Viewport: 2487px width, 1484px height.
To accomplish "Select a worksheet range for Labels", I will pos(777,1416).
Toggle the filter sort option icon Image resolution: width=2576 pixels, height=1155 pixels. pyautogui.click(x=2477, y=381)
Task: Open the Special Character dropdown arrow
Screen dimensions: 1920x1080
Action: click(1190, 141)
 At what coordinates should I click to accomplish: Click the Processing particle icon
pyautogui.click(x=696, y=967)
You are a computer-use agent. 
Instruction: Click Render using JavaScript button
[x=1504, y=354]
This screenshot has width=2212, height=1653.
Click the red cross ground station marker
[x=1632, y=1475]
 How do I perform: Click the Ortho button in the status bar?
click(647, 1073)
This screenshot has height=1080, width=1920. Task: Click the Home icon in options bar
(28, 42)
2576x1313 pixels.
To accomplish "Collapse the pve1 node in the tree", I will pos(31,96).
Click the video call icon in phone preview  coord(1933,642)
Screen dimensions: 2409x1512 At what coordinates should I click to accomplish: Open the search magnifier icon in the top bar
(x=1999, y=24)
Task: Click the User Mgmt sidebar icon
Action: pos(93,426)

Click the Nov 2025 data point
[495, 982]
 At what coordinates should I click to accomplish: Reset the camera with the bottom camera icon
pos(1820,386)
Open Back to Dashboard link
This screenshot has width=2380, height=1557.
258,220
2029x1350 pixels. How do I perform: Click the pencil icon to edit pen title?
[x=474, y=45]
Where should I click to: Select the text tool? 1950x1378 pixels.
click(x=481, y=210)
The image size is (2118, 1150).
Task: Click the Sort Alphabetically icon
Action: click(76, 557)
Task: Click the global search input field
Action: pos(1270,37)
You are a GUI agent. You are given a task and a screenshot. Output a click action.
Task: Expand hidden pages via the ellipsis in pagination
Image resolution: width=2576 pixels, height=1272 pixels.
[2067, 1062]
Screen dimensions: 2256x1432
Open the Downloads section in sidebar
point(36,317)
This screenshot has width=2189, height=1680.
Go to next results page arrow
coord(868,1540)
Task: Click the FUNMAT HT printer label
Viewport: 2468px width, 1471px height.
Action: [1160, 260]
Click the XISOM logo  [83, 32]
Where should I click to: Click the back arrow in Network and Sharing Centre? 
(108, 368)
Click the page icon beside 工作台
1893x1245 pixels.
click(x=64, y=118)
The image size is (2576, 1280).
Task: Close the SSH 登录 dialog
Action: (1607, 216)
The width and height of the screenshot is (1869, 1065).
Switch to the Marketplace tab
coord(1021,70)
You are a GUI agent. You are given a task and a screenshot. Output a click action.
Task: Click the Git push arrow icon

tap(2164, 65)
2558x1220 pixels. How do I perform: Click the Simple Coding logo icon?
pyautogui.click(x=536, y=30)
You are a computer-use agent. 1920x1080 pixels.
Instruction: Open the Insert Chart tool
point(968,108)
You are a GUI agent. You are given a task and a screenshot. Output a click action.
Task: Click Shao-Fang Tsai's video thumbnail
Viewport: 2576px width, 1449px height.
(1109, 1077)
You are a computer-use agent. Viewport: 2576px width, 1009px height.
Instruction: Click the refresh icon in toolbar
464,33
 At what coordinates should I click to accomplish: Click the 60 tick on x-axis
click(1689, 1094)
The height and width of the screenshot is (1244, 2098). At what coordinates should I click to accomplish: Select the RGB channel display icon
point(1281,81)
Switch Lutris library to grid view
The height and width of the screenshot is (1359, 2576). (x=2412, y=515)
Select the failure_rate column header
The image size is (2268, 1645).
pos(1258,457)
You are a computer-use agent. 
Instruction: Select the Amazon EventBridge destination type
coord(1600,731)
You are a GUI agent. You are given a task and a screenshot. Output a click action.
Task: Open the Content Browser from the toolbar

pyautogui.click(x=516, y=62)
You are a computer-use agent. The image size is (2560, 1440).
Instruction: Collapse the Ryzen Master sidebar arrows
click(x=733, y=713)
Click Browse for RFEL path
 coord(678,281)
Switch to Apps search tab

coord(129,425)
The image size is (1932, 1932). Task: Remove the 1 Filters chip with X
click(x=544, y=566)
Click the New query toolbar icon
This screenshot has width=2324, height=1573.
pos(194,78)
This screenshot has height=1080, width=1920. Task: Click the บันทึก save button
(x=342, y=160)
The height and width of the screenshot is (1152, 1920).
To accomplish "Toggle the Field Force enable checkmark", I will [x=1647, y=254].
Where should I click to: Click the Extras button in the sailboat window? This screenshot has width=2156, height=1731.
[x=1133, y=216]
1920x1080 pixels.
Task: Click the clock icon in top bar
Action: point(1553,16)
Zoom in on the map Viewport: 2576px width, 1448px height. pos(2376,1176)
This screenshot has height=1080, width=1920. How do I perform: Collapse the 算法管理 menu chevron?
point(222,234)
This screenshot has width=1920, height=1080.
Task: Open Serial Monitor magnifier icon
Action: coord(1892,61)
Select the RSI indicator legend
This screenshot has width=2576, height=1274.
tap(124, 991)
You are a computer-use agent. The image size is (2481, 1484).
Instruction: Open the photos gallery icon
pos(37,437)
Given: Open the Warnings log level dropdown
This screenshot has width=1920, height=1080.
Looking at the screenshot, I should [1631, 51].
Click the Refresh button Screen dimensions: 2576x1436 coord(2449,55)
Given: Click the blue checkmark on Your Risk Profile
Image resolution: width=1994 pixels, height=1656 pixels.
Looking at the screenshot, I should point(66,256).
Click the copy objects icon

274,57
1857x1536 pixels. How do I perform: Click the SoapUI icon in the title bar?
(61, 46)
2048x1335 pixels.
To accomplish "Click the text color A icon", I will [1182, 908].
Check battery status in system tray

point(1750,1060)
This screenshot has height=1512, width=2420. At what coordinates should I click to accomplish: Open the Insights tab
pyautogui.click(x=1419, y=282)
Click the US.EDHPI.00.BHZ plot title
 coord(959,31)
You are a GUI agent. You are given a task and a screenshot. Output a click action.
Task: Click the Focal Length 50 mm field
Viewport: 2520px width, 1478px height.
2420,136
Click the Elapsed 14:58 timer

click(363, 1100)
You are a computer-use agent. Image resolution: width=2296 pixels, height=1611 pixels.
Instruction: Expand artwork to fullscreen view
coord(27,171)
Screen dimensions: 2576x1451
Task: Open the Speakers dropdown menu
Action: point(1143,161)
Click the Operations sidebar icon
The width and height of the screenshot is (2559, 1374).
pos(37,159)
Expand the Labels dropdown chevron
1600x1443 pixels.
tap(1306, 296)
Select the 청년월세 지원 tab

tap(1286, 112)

* **WHAT THIS TASK INVOLVES**
Output the listing above in full. Every line must match.

* **PROBLEM SOLUTION**
Viewport: 2487px width, 1484px height.
To accomplish "Select a worksheet range for Labels", I will pos(777,1416).
Toggle the filter sort option icon Image resolution: width=2576 pixels, height=1155 pixels. pyautogui.click(x=2477, y=381)
Task: Open the Special Character dropdown arrow
Screen dimensions: 1920x1080
Action: click(1190, 141)
 At what coordinates should I click to accomplish: Click the Processing particle icon
pyautogui.click(x=696, y=967)
You are a computer-use agent. 
Instruction: Click Render using JavaScript button
[x=1504, y=354]
This screenshot has width=2212, height=1653.
Click the red cross ground station marker
[x=1632, y=1475]
 How do I perform: Click the Ortho button in the status bar?
click(647, 1073)
This screenshot has height=1080, width=1920. Task: Click the Home icon in options bar
(28, 42)
2576x1313 pixels.
To accomplish "Collapse the pve1 node in the tree", I will pos(31,96).
Click the video call icon in phone preview  coord(1933,642)
Screen dimensions: 2409x1512 At what coordinates should I click to accomplish: Open the search magnifier icon in the top bar
(x=1999, y=24)
Task: Click the User Mgmt sidebar icon
Action: pos(93,426)

Click the Nov 2025 data point
[495, 982]
 At what coordinates should I click to accomplish: Reset the camera with the bottom camera icon
pos(1820,386)
Open Back to Dashboard link
This screenshot has width=2380, height=1557.
258,220
2029x1350 pixels. How do I perform: Click the pencil icon to edit pen title?
[x=474, y=45]
Where should I click to: Select the text tool? 1950x1378 pixels.
click(x=481, y=210)
The image size is (2118, 1150).
Task: Click the Sort Alphabetically icon
Action: click(76, 557)
Task: Click the global search input field
Action: pos(1270,37)
You are a GUI agent. You are given a task and a screenshot. Output a click action.
Task: Expand hidden pages via the ellipsis in pagination
Image resolution: width=2576 pixels, height=1272 pixels.
[2067, 1062]
Screen dimensions: 2256x1432
Open the Downloads section in sidebar
point(36,317)
This screenshot has width=2189, height=1680.
Go to next results page arrow
coord(868,1540)
Task: Click the FUNMAT HT printer label
Viewport: 2468px width, 1471px height.
Action: [1160, 260]
Click the XISOM logo  [83, 32]
Where should I click to: Click the back arrow in Network and Sharing Centre? 
(108, 368)
Click the page icon beside 工作台
1893x1245 pixels.
click(x=64, y=118)
The image size is (2576, 1280).
Task: Close the SSH 登录 dialog
Action: (1607, 216)
The width and height of the screenshot is (1869, 1065).
Switch to the Marketplace tab
coord(1021,70)
You are a GUI agent. You are given a task and a screenshot. Output a click action.
Task: Click the Git push arrow icon

tap(2164, 65)
2558x1220 pixels. How do I perform: Click the Simple Coding logo icon?
pyautogui.click(x=536, y=30)
You are a computer-use agent. 1920x1080 pixels.
Instruction: Open the Insert Chart tool
point(968,108)
You are a GUI agent. You are given a task and a screenshot. Output a click action.
Task: Click Shao-Fang Tsai's video thumbnail
Viewport: 2576px width, 1449px height.
(1109, 1077)
You are a computer-use agent. Viewport: 2576px width, 1009px height.
Instruction: Click the refresh icon in toolbar
464,33
 At what coordinates should I click to accomplish: Click the 60 tick on x-axis
click(1689, 1094)
The height and width of the screenshot is (1244, 2098). At what coordinates should I click to accomplish: Select the RGB channel display icon
point(1281,81)
Switch Lutris library to grid view
The height and width of the screenshot is (1359, 2576). (x=2412, y=515)
Select the failure_rate column header
The image size is (2268, 1645).
pos(1258,457)
You are a computer-use agent. 
Instruction: Select the Amazon EventBridge destination type
coord(1600,731)
You are a GUI agent. You are given a task and a screenshot. Output a click action.
Task: Open the Content Browser from the toolbar

pyautogui.click(x=516, y=62)
You are a computer-use agent. The image size is (2560, 1440).
Instruction: Collapse the Ryzen Master sidebar arrows
click(x=733, y=713)
Click Browse for RFEL path
 coord(678,281)
Switch to Apps search tab

coord(129,425)
The image size is (1932, 1932). Task: Remove the 1 Filters chip with X
click(x=544, y=566)
Click the New query toolbar icon
This screenshot has width=2324, height=1573.
pos(194,78)
This screenshot has height=1080, width=1920. Task: Click the บันทึก save button
(x=342, y=160)
The height and width of the screenshot is (1152, 1920).
To accomplish "Toggle the Field Force enable checkmark", I will [x=1647, y=254].
Where should I click to: Click the Extras button in the sailboat window? This screenshot has width=2156, height=1731.
[x=1133, y=216]
1920x1080 pixels.
Task: Click the clock icon in top bar
Action: point(1553,16)
Zoom in on the map Viewport: 2576px width, 1448px height. pos(2376,1176)
This screenshot has height=1080, width=1920. How do I perform: Collapse the 算法管理 menu chevron?
point(222,234)
This screenshot has width=1920, height=1080.
Task: Open Serial Monitor magnifier icon
Action: coord(1892,61)
Select the RSI indicator legend
This screenshot has width=2576, height=1274.
tap(124, 991)
You are a computer-use agent. The image size is (2481, 1484).
Instruction: Open the photos gallery icon
pos(37,437)
Given: Open the Warnings log level dropdown
This screenshot has width=1920, height=1080.
Looking at the screenshot, I should [1631, 51].
Click the Refresh button Screen dimensions: 2576x1436 coord(2449,55)
Given: Click the blue checkmark on Your Risk Profile
Image resolution: width=1994 pixels, height=1656 pixels.
Looking at the screenshot, I should point(66,256).
Click the copy objects icon

274,57
1857x1536 pixels. How do I perform: Click the SoapUI icon in the title bar?
(61, 46)
2048x1335 pixels.
To accomplish "Click the text color A icon", I will [1182, 908].
Check battery status in system tray

point(1750,1060)
This screenshot has height=1512, width=2420. At what coordinates should I click to accomplish: Open the Insights tab
pyautogui.click(x=1419, y=282)
Click the US.EDHPI.00.BHZ plot title
 coord(959,31)
You are a GUI agent. You are given a task and a screenshot. Output a click action.
Task: Click the Focal Length 50 mm field
Viewport: 2520px width, 1478px height.
2420,136
Click the Elapsed 14:58 timer

click(363, 1100)
You are a computer-use agent. Image resolution: width=2296 pixels, height=1611 pixels.
Instruction: Expand artwork to fullscreen view
coord(27,171)
Screen dimensions: 2576x1451
Task: Open the Speakers dropdown menu
Action: point(1143,161)
Click the Operations sidebar icon
The width and height of the screenshot is (2559, 1374).
pos(37,159)
Expand the Labels dropdown chevron
1600x1443 pixels.
tap(1306, 296)
Select the 청년월세 지원 tab

tap(1286, 112)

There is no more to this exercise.